Now for a quote from the (Republican press) New York Times in their April 12th edition:
Sumpter [sic] on the one side and the Fleet off the North Channel on the other, will effectively cover any relieving expedition, whether of open boats, tugs, or small vessels, from any maritime attack, and confine all resisting operations to the land batteries. Experience has shown -- as in the case of Gen. WILKINSONS passage down the St. Lawrence during the last war [the Mexican War doesnt count as a war in the Times view?], with five hundred boats, suffering but a trifling loss, in the face of strong shore batteries that batteries cannot effectually prevent the passage of an armament. Still less can be done when the batteries themselves will be exposed to such a terrific fire as Major ANDERSON can for some hours at least, pour with his whole force on Moultrie and the battery near Cummings' Point, the only two places from which boats or light draft vessels can be fired upon to any purpose.
But ANDERSONS fire will not be the only one to which Moultrie may be exposed, as the smaller vessels can take with impunity positions from which shell may be thrown with great effect. No matter how brave or skillful the Southern troops may be, they will be under a fire which will render the entire stoppage of relief to Fort Sumpter [sic] nearly impossible.
A storm prevented Northern ships from crossing over the Charleston bar and dispersed the Northern tugs that were to take in supplies.
Then the Times said the following:
Why the Southern Commander, be he JEFFERSON DAVIS or Gen. BEAUREGARD, has delayed pouring on Sumpter [sic] his full force, and crushing it beneath an iron hail, if he could; why he has waited until, instead of concentrating his fire in security on one small point, he now has to defend a long straggling line [ten miles of shoreline], from a powerful fleet, it is impossible to tell. The reason may have been political; it may have been that there was not the vaunted readiness; it may have been incompetency; and it is not impossible that when the yawning abyss opened before them with all its horror, they may have lacked the insane courage required for the final leap.

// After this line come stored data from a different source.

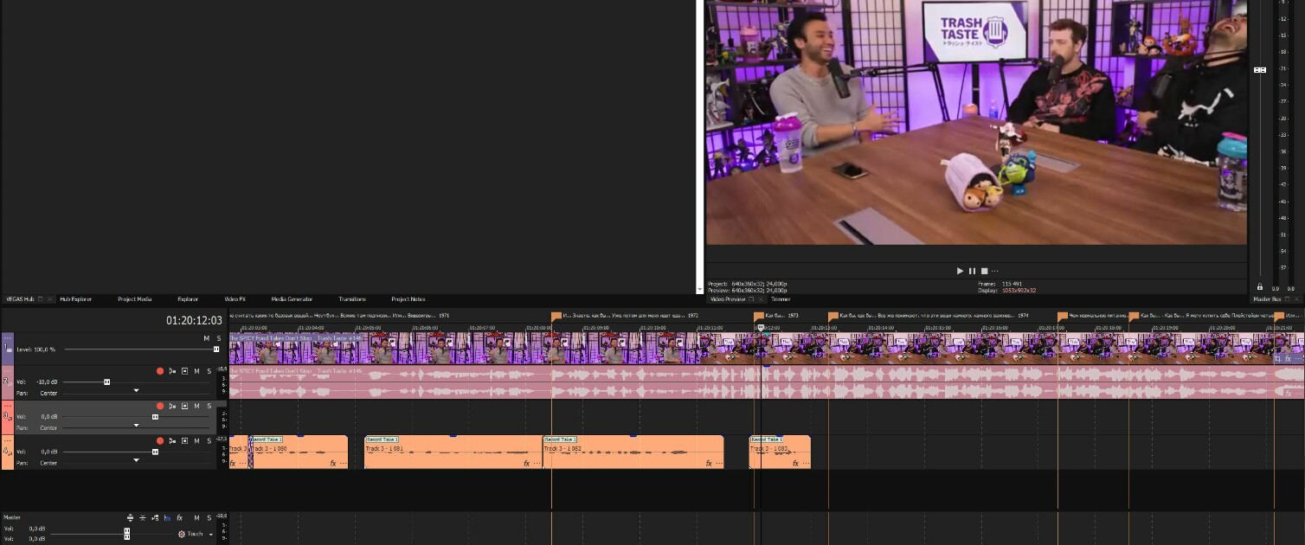Click the lock icon on the Master Bus meter
The height and width of the screenshot is (545, 1305).
coord(1259,287)
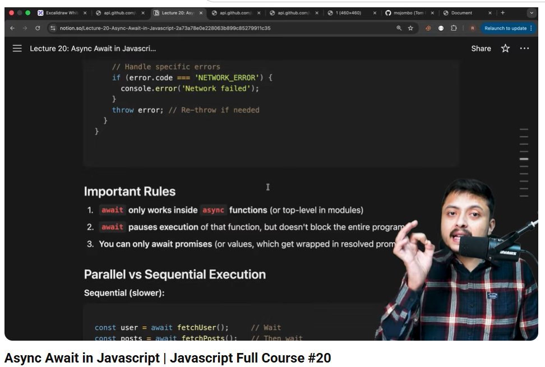Click the Relaunch to update button
Image resolution: width=545 pixels, height=367 pixels.
click(505, 27)
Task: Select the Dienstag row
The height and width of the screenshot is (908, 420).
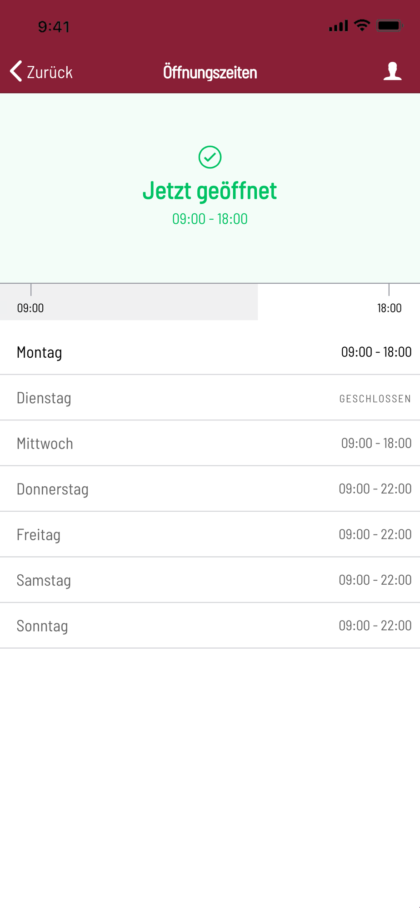Action: coord(210,398)
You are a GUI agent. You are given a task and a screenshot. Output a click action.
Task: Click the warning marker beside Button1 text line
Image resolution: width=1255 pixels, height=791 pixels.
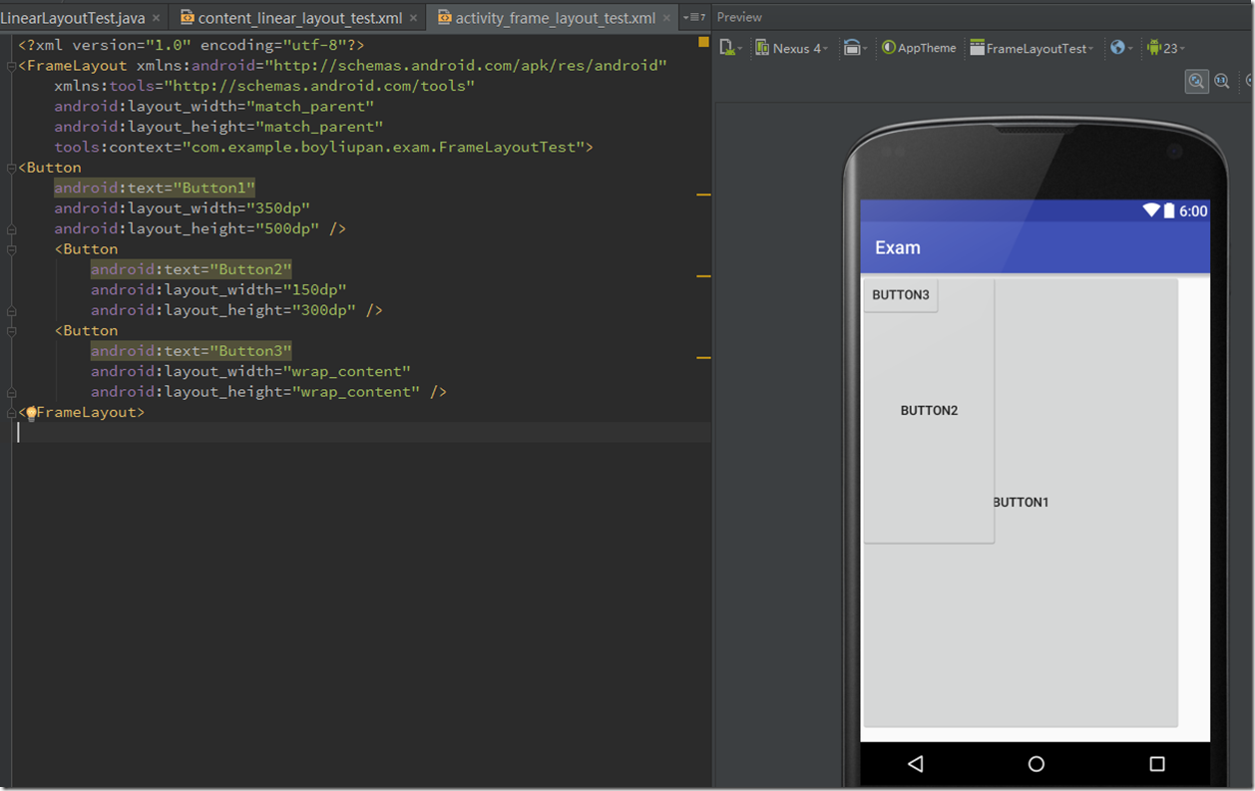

The Times question shows a lack of understanding of Southern intentions. IMO, if the South had wanted war, they would have struck long before the North was ready just as the Times said and not waited until the Northern fleet was already on the way. The South had Commissioners in Washington trying to negotiate peace until the last moment. They were lied to by the Lincoln administration about the evacuation of Sumter and not officially received by Lincoln.